PROBLEM STATEMENT: Return, from the data below, each line that contains the word "will".

PROVIDED DATA:
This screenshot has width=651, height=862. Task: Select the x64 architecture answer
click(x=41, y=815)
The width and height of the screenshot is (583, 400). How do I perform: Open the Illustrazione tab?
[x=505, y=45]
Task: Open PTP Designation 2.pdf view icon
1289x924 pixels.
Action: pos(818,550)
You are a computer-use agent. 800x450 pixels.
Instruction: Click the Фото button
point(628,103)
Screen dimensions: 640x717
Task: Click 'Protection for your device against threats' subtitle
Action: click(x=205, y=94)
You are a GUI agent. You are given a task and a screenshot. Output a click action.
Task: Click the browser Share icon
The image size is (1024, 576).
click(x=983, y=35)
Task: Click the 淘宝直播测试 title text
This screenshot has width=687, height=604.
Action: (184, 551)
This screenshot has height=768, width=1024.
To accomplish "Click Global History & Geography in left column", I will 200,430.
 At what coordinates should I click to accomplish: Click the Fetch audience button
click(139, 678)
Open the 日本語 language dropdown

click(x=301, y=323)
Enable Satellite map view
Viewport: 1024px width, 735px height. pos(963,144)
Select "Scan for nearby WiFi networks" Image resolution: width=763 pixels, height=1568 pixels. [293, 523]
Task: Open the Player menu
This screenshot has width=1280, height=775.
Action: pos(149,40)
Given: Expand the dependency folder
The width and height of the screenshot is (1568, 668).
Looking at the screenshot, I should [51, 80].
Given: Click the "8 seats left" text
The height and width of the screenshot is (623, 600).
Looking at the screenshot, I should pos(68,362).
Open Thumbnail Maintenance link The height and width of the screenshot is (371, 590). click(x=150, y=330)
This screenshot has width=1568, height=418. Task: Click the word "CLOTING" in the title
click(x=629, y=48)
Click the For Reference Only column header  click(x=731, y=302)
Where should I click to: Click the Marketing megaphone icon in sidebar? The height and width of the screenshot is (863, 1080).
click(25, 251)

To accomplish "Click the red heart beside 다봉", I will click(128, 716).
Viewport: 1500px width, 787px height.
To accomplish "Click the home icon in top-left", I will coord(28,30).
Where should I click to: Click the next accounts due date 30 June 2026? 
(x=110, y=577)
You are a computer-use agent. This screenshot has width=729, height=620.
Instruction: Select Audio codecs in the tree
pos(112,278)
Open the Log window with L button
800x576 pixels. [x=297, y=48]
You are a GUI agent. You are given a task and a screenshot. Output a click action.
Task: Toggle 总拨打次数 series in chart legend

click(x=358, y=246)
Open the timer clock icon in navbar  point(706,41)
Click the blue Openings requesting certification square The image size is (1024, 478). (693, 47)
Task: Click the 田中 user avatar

WRITTEN SOLUTION:
To accomplish "Click Global History & Geography in left column", I will 200,430.
To accomplish "Click the red heart beside 다봉", I will click(128, 716).
To accomplish "Click the home icon in top-left", I will coord(28,30).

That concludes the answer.